Short exercise>
Please rewrite the data below, from its beginning through the line containing "click(x=440, y=457)", changing every "voltmeter" to "multimeter" and keeping everything else the same.
[BEGIN Extracted records]
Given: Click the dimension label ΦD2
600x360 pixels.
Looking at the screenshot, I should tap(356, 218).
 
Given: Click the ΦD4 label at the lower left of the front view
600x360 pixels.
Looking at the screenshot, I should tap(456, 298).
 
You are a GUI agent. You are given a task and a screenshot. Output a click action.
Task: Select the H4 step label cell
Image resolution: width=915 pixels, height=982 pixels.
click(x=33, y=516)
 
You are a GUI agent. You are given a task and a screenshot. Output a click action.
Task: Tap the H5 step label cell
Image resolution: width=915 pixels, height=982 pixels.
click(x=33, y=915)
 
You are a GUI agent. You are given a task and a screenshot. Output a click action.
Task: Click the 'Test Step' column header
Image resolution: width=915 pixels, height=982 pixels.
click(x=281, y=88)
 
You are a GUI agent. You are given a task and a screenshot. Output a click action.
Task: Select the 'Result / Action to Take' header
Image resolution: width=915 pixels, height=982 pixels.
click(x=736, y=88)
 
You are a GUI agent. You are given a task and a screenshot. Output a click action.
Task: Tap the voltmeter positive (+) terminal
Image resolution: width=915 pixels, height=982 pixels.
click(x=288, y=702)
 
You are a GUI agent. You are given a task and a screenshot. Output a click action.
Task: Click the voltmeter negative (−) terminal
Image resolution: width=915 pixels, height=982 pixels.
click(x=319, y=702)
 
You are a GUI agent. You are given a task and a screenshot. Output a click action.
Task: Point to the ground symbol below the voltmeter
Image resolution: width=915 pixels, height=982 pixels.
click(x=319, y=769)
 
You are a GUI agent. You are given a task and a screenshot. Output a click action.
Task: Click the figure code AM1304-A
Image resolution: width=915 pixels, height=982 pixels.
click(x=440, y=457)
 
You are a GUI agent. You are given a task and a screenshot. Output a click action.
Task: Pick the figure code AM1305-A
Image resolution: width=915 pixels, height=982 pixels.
[END Extracted records]
Result below>
Given: Click the dimension label ΦD2
600x360 pixels.
Looking at the screenshot, I should tap(356, 218).
 
Given: Click the ΦD4 label at the lower left of the front view
600x360 pixels.
Looking at the screenshot, I should tap(456, 298).
 
You are a GUI agent. You are given a task and a screenshot. Output a click action.
Task: Select the H4 step label cell
Image resolution: width=915 pixels, height=982 pixels.
click(x=33, y=516)
 
You are a GUI agent. You are given a task and a screenshot. Output a click action.
Task: Tap the H5 step label cell
Image resolution: width=915 pixels, height=982 pixels.
click(x=33, y=915)
 
You are a GUI agent. You are given a task and a screenshot. Output a click action.
Task: Click the 'Test Step' column header
Image resolution: width=915 pixels, height=982 pixels.
click(x=281, y=88)
 
You are a GUI agent. You are given a task and a screenshot. Output a click action.
Task: Select the 'Result / Action to Take' header
Image resolution: width=915 pixels, height=982 pixels.
click(x=736, y=88)
 
You are a GUI agent. You are given a task and a screenshot. Output a click action.
Task: Tap the multimeter positive (+) terminal
Image resolution: width=915 pixels, height=982 pixels.
click(x=288, y=702)
 
You are a GUI agent. You are given a task and a screenshot. Output a click action.
Task: Click the multimeter negative (−) terminal
Image resolution: width=915 pixels, height=982 pixels.
click(x=319, y=702)
 
You are a GUI agent. You are given a task and a screenshot. Output a click action.
Task: Point to the ground symbol below the multimeter
Image resolution: width=915 pixels, height=982 pixels.
click(x=319, y=769)
 
You are a GUI agent. You are given a task and a screenshot. Output a click action.
Task: Click the figure code AM1304-A
Image resolution: width=915 pixels, height=982 pixels.
click(x=440, y=457)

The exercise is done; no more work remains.